The deactivation kinetics of the delayed rectifier potassium current (IK) were studied in guinea‐pig isolated ventricular myocytes at 35‐36 degrees C using 5 microM E4031 to selectively block the rapidly activating component (IKr) and 300 microM thiopentone to selectively suppress the slowly activating component (IKs). IK was activated by depolarization of 400 or 1000 ms duration to +40 mV, and tail currents were analysed on repolarization to potentials between ‐30 and ‐60 mV. Before exposure to drugs, the deactivation of total IK was fitted by two exponential functions at all potentials and, at ‐40 mV, the time constants were 188 +/− 12 and 2510 +/− 185 ms (n = 25); increasing the pulse duration from 400 to 1000 ms (expected to increase IKs rather than IKr under these conditions) caused a significant increase in the amplitude of only the fast component of deactivation at ‐40 mV (from 372 +/‐ 32 to 479 +/− 46 pA). The decay of IKr was biexponential at all potentials when detected as the E4031‐sensitive current and at ‐30 to ‐50 mV when detected as the thiopentone‐resistant current and was accelerated as the membrane potential was made more negative. The amplitudes of the two components of decay of IKr (as either E4031‐sensitive or thiopentone‐resistant current) were similar and neither were significantly increased when pulse duration was increased from 400 to 1000 ms.
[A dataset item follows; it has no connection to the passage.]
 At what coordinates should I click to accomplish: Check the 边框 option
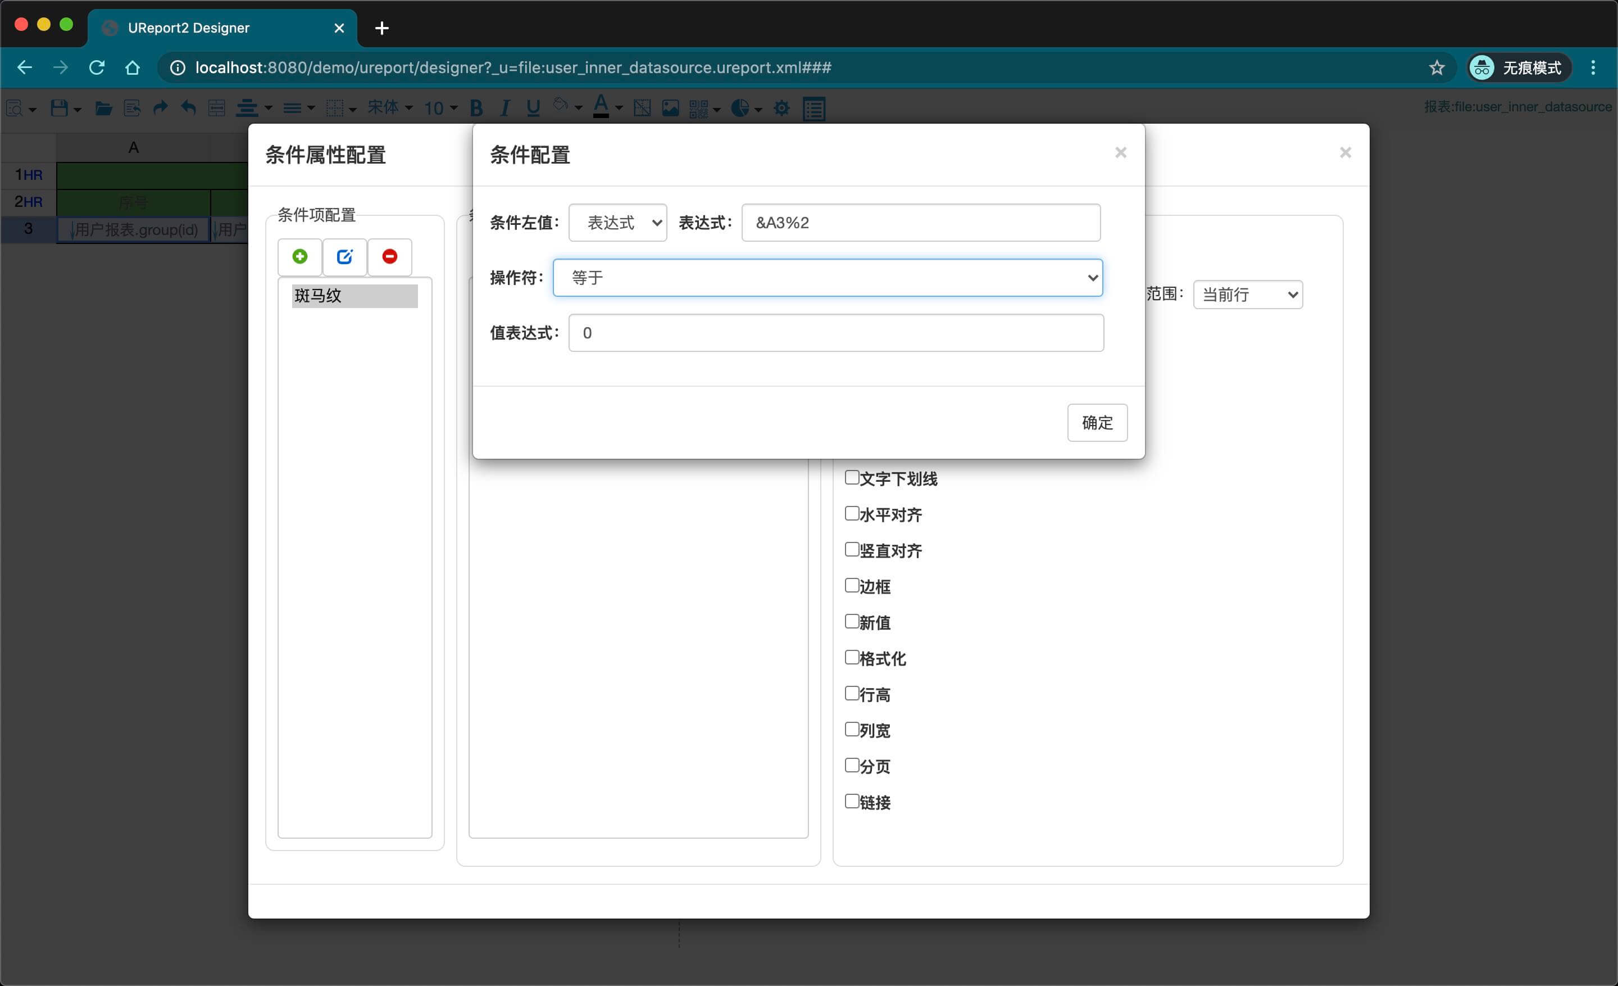click(852, 585)
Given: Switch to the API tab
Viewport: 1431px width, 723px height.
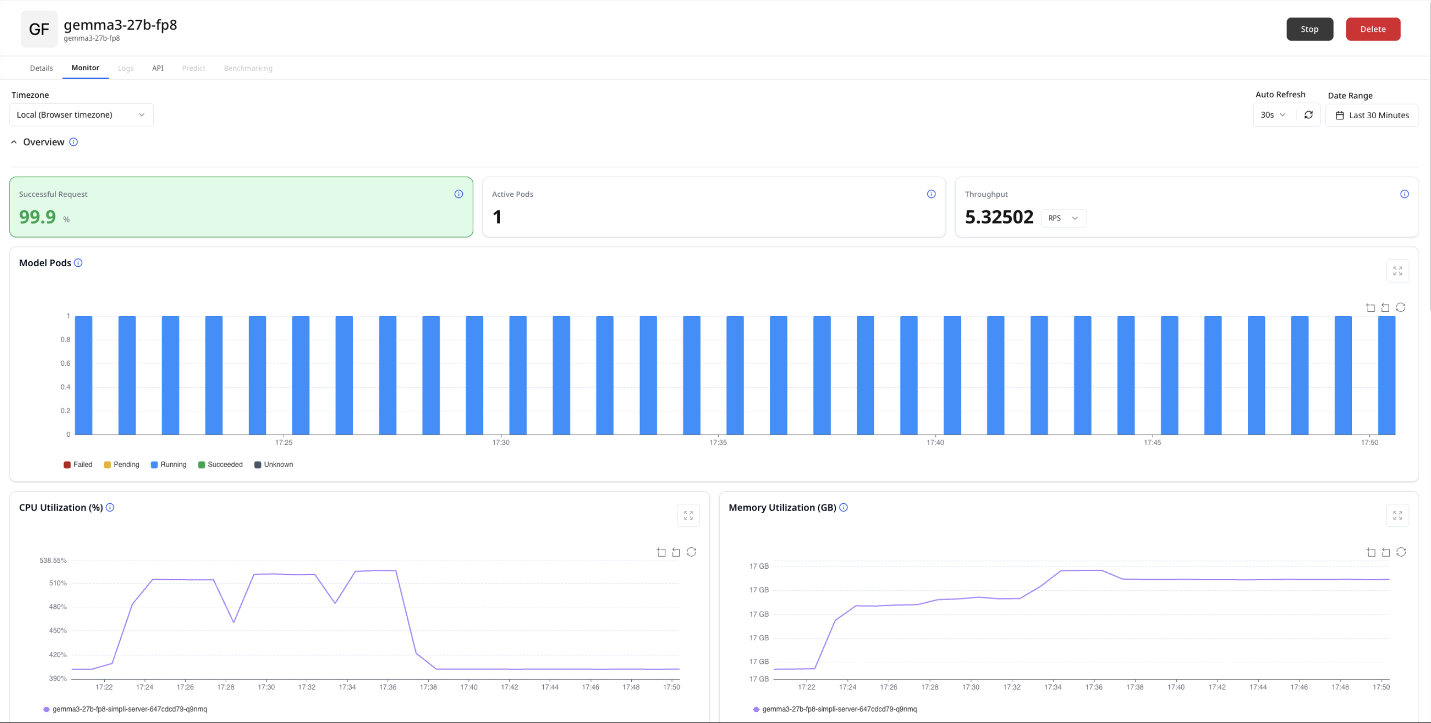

The decay of IKs detected as the E4031‐resistant current was biexponential at ‐30 mV and, in some cells, at ‐40 mV, but decayed with predominately a single, fast component of deactivation at ‐50 and ‐60 mV, which was accelerated at the more negative potentials. A slow component of decay of IKs was detected in more cells when thiopentone was used to isolate IKs, although it was of much smaller amplitude than the fast component of decay. The presence of a slow component of decay of the thiopentone‐sensitive IKs may result from a slight block of IKr by thiopentone. The amplitude of only the fast decay phase of IKs (detected using either drug) was increased when pulse duration was lengthened from 400 to 1000 ms. It seems likely that the relative importance of IKr and IKs in rate‐dependent shortening of action potential duration may need to be re‐evaluated in view of the relatively rapid deactivation of IKs, together with the prominence of the slow component of deactivation of IKr compared with that of IKs.